Assumptions Underlying Multivariate ANOVA with One Between-Subjects Factor
Level of measurement. Each criterion variable should be assessed on an interval or ratio level of measurement. The predictor variable should be a nominal-level variable (i.e., a categorical variable).
Independent observations. Across participants, a given observation should not be dependent on any other observation in any group. It is acceptable for the various criterion variables to be correlated with one another; however, a given participant’s score on any criterion variable should not be affected by any other participant’s score on any criterion variable. (For a more detailed explanation of this assumption, see Chapter 8, “t Tests: Independent Samples and Paired Samples.”)
Random sampling. Scores on the criterion variables should represent a random sample drawn from the populations of interest.

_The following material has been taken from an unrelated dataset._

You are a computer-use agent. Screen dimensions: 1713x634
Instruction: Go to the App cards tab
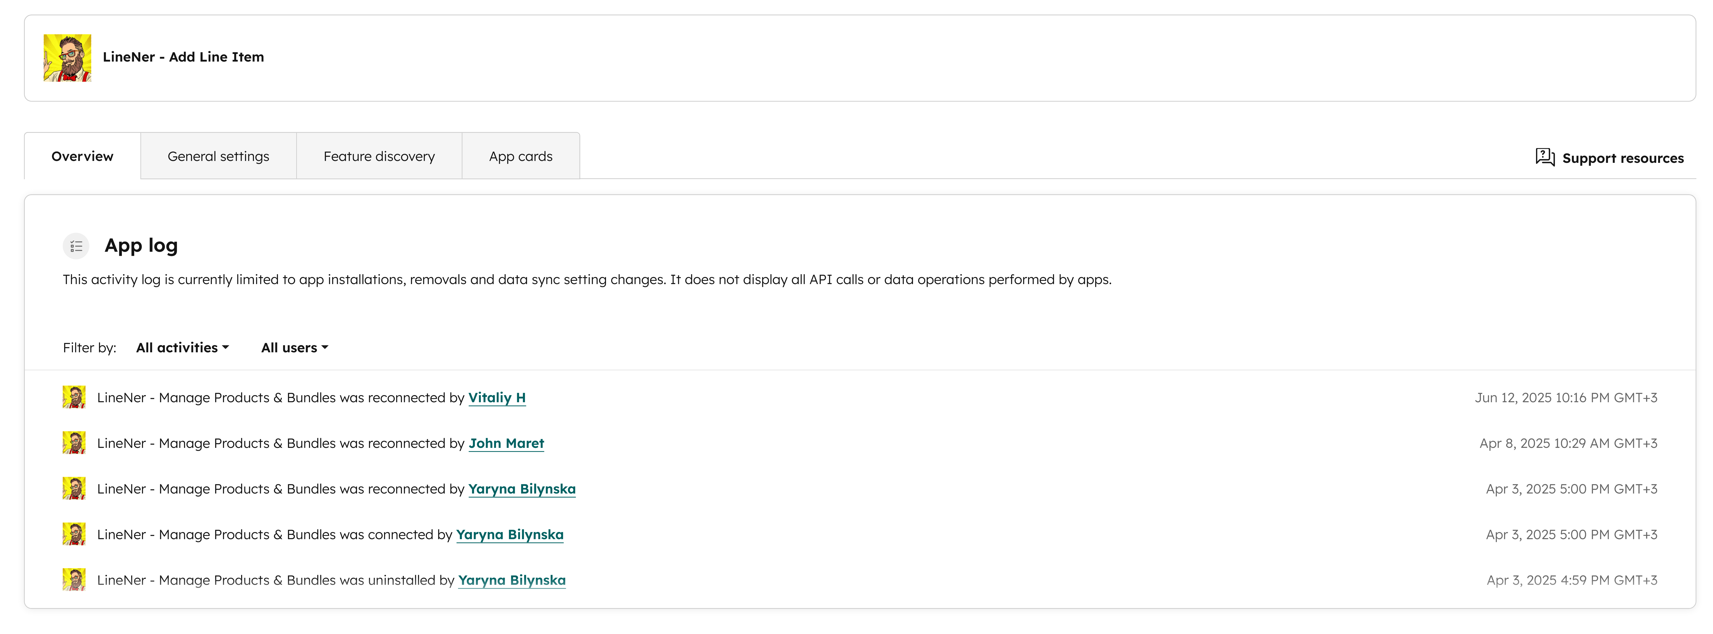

Multivariate normality. In each group, scores on the various criterion variables should follow a multivariate normal distribution. Under conditions normally encountered in social science research, violations of this assumption have a small effect on the Type I error rate (i.e., the probability of incorrectly rejecting a true null hypothesis). On the other hand, when the data are platykurtic (form a relatively flat distribution), the power of the test might be significantly attenuated. (The power of the test is the probability of correctly rejecting a false null hypothesis.) Platykurtic distributions can be transformed to better approximate normality (see Stevens, 2002; or Tabachnick & Fidell, 2001).
Homogeneity of covariance matrices. In the population, the criterion-variable covariance matrix for a given group should equal the covariance matrix for each remaining group. This is the multivariate extension of the “homogeneity of variance” assumption in univariate ANOVA. To illustrate, consider a simple example with just two groups and three criterion variables (V1, V2, and V3). To satisfy the homogeneity assumptions, the variance of V1 in group 1 must equal the variance of V1 in group 2. The same must be true for the variances of V2 and V3. In addition, the covariance between V1 and V2 in group 1 must equal the covariance between V1 and V2 in group 2. The same must be true for the remaining covariances (between V1 and V3 and between V2 and V3). It becomes evident that the number of corresponding elements that must be equal increases dramatically as the number of groups increases and/or as the number of criterion variables increases. For this reason, the homogeneity of covariance assumption is rarely satisfied in real-world research. Fortunately, the Type I error rate associated with MANOVA is relatively robust against typical violations of this assumption so long as the sample sizes are equal. The power of the test, however, tends to be attenuated when the homogeneity assumption is violated.